+ reimplement-flush_workqueue.patch added to -mm tree

akpm@xxxxxxxx · Tue, 02 Jan 2007 16:06:35 -0800

The patch titled
     reimplement flush_workqueue()
has been added to the -mm tree.  Its filename is
     reimplement-flush_workqueue.patch

See http://www.zip.com.au/~akpm/linux/patches/stuff/added-to-mm.txt to find
out what to do about this

------------------------------------------------------
Subject: reimplement flush_workqueue()
From: Oleg Nesterov <oleg@xxxxxxxxxx>

Remove ->remove_sequence, ->insert_sequence, and ->work_done from struct
cpu_workqueue_struct.  To implement flush_workqueue() we can queue a
barrier work on each CPU and wait for its completition.

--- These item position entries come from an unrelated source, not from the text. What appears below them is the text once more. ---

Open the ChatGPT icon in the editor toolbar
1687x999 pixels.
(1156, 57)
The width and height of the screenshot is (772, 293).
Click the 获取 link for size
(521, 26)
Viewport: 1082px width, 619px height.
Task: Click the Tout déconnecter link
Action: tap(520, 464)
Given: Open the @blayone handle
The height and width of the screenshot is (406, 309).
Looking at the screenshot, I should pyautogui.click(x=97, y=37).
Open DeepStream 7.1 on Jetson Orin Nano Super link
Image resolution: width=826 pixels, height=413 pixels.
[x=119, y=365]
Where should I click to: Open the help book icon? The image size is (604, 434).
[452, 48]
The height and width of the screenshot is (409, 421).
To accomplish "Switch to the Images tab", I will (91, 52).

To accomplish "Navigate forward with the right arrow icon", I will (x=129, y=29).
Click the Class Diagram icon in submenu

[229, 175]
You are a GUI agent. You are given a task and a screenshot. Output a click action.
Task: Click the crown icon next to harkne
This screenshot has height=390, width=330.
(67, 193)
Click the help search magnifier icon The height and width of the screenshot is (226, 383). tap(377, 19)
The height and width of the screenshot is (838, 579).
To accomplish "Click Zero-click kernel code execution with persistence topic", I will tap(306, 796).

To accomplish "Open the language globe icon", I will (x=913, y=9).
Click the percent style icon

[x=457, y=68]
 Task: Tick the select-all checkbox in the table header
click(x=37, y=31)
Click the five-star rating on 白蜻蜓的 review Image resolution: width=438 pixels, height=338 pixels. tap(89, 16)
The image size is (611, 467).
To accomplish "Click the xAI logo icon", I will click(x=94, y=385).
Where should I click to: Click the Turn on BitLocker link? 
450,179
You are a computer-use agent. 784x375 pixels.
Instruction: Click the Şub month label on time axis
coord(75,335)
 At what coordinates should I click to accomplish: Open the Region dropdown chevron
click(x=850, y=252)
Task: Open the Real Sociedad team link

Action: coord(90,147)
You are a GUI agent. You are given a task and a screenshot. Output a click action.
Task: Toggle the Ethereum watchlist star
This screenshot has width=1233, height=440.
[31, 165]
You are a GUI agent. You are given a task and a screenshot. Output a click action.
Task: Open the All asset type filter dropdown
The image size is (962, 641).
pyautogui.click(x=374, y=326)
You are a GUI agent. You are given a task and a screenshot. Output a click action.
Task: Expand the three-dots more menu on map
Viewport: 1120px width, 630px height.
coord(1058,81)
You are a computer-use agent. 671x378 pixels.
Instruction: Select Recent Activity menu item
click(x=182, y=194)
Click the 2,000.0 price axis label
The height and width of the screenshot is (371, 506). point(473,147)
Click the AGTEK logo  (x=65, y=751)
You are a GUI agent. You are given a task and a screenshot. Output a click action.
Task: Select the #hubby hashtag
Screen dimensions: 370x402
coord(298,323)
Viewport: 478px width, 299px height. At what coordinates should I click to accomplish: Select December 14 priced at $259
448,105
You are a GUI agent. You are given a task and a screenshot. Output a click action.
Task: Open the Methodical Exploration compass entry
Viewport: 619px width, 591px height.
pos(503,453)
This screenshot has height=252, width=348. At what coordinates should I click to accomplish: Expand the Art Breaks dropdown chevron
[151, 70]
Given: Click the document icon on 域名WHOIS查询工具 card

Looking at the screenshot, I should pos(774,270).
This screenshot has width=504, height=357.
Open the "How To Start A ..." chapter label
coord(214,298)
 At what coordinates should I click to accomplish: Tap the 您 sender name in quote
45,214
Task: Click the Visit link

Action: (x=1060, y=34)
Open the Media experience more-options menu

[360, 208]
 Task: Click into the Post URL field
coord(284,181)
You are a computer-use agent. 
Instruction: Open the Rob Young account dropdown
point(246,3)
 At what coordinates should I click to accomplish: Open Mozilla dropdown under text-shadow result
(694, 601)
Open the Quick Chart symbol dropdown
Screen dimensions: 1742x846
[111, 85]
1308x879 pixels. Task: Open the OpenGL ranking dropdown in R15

The barrier is queued under workqueue_mutex to ensure that per cpu
wq->cpu_wq is alive, we drop this mutex before going to sleep.  If CPU goes
down while we are waiting for completition, take_over_work() will move the
barrier on another CPU, and the handler will wake up us eventually.

Signed-off-by: Oleg Nesterov <oleg@xxxxxxxxxx>
Signed-off-by: Andrew Morton <akpm@xxxxxxxx>
---

 kernel/workqueue.c |   70 +++++++++++++++++++------------------------
 1 files changed, 31 insertions(+), 39 deletions(-)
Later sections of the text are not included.